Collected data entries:
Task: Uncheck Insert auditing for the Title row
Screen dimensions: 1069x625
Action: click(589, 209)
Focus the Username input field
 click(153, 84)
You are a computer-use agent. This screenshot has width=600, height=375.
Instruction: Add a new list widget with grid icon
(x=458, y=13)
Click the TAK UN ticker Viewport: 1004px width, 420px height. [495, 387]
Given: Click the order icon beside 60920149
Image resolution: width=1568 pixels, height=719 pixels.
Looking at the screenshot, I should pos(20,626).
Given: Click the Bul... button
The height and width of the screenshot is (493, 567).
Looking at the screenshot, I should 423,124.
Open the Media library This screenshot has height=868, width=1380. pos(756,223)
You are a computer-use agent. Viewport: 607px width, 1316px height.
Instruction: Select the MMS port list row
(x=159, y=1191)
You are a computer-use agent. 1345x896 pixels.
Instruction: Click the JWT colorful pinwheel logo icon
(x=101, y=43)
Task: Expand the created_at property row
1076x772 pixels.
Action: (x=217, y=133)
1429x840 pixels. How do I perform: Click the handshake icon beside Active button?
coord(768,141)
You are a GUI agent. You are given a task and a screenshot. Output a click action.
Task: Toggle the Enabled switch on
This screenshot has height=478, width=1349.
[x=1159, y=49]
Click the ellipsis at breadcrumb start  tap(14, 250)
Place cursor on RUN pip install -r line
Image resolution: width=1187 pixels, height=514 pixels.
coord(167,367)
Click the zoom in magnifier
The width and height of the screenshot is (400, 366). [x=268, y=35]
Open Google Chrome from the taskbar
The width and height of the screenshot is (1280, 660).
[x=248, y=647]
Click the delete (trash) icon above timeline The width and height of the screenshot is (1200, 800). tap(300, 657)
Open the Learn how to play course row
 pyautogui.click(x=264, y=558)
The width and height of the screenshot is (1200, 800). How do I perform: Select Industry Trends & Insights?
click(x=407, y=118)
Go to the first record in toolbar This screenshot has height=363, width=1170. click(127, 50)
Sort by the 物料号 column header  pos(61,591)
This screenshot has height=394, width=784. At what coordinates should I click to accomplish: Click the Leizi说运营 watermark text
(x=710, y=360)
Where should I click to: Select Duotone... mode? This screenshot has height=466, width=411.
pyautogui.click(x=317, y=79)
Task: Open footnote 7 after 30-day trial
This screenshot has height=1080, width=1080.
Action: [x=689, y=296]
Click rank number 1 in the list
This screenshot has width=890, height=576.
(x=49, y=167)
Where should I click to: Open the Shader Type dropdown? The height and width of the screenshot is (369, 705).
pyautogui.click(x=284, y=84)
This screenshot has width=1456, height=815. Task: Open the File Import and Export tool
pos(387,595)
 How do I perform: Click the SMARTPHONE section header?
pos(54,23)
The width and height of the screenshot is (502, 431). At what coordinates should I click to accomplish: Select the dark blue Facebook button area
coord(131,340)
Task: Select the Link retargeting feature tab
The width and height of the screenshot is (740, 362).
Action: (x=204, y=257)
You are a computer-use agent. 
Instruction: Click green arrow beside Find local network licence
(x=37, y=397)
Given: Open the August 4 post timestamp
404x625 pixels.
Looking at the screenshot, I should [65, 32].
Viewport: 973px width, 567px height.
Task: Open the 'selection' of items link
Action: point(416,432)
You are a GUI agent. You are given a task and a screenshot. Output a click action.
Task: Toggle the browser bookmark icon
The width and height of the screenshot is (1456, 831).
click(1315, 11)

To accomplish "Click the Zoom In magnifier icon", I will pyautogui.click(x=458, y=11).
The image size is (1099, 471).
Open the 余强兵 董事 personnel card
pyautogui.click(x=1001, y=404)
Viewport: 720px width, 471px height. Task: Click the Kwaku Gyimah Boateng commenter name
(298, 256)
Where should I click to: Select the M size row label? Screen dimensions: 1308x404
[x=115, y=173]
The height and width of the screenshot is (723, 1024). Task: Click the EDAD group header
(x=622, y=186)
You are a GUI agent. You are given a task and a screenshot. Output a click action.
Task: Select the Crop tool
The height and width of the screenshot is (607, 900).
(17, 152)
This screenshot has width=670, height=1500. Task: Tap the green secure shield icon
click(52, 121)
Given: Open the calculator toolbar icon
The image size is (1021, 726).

▸ EXERCISE AIM
Tally the lines above that contain the word "Toggle", and reply with only the number.

▸ EXERCISE ANSWER
2